## What to work on:
Copy out every line of the listing below, word for word, and omit the pictures.
-------- Listed records
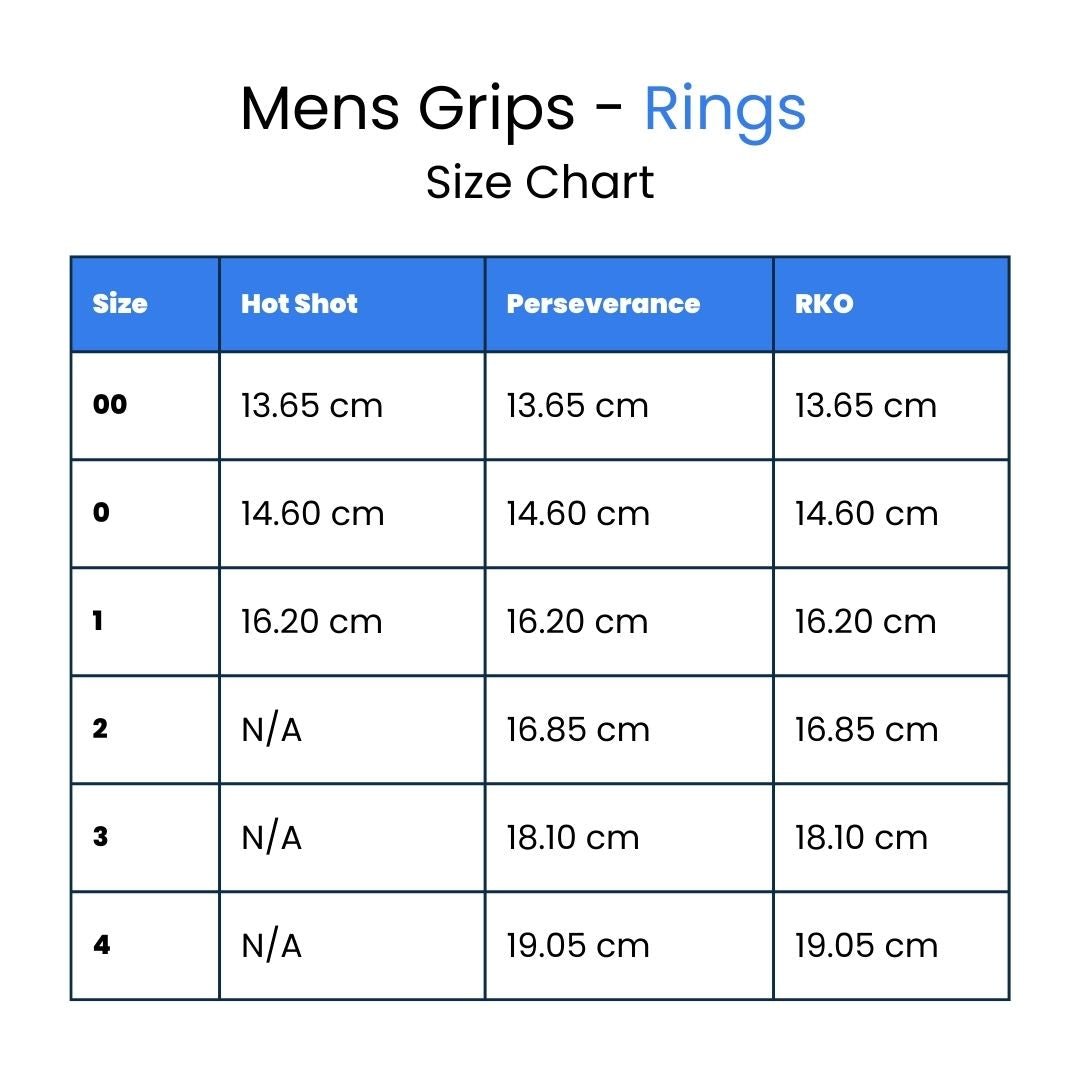Select the size 00 row label
Image resolution: width=1080 pixels, height=1080 pixels.
coord(110,405)
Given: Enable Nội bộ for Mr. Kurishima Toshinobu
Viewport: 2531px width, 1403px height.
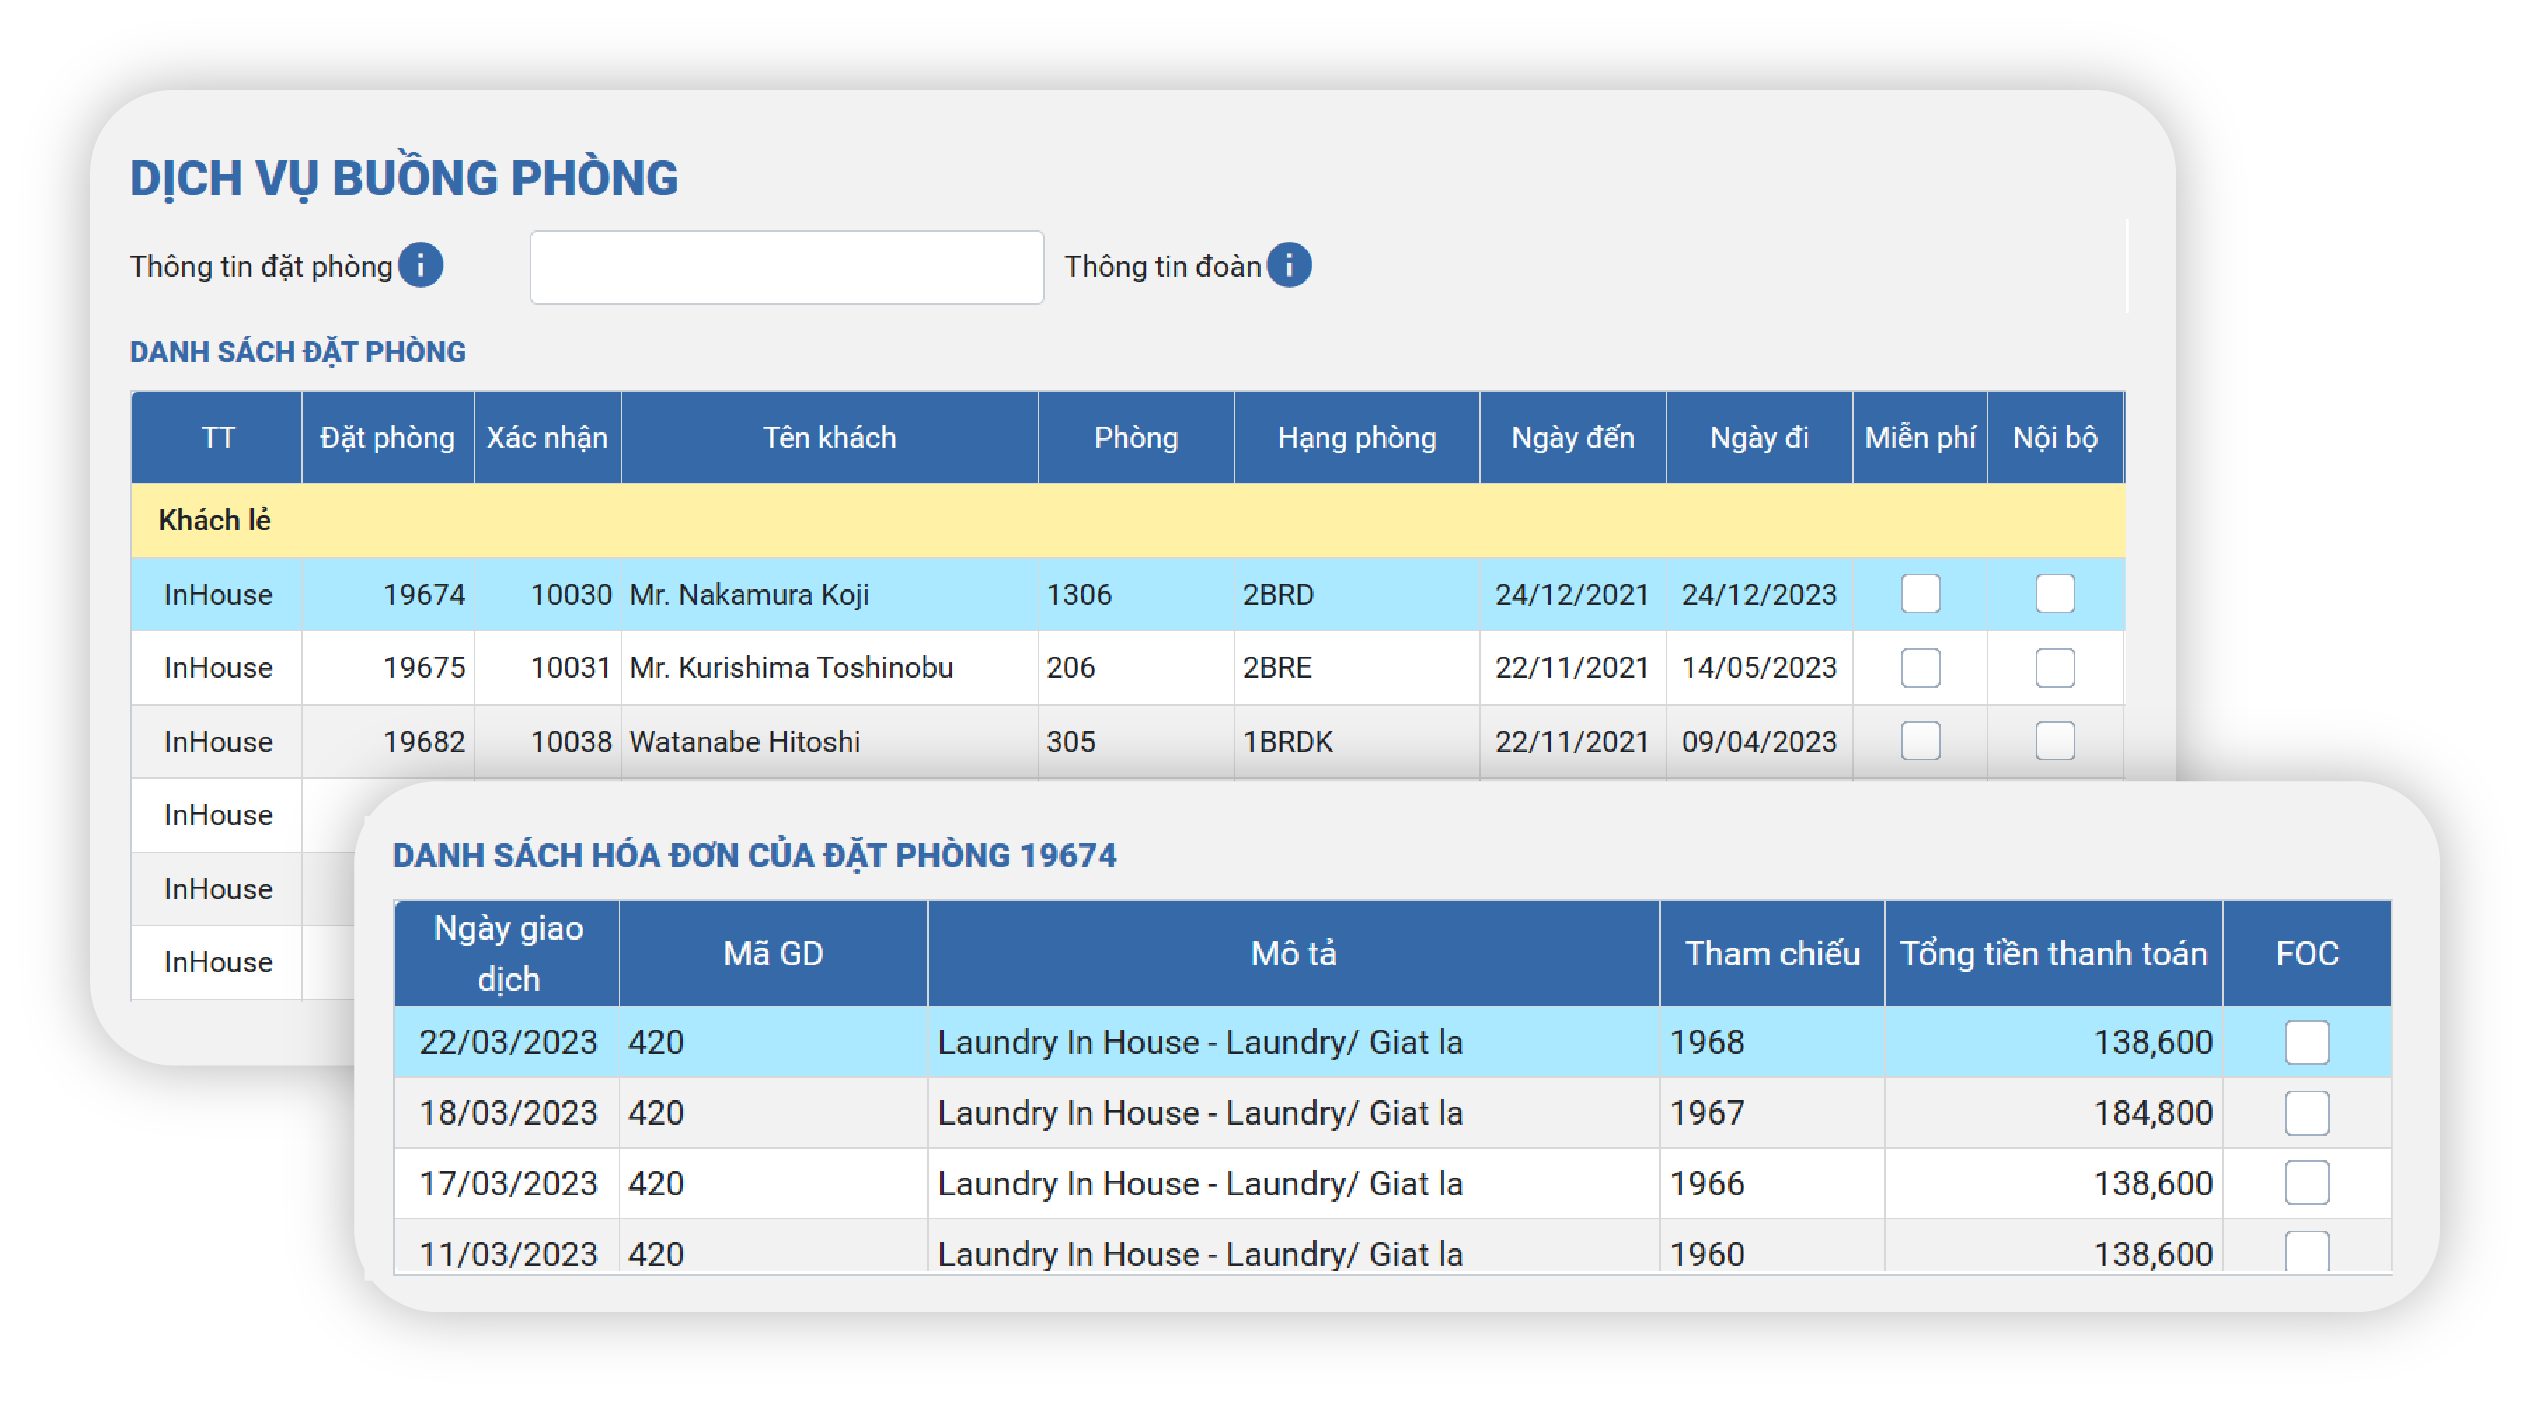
----------------
## Exercise result:
Select the size 00 row label
Image resolution: width=1080 pixels, height=1080 pixels.
coord(110,405)
Given: Enable Nội bộ for Mr. Kurishima Toshinobu
Viewport: 2531px width, 1403px height.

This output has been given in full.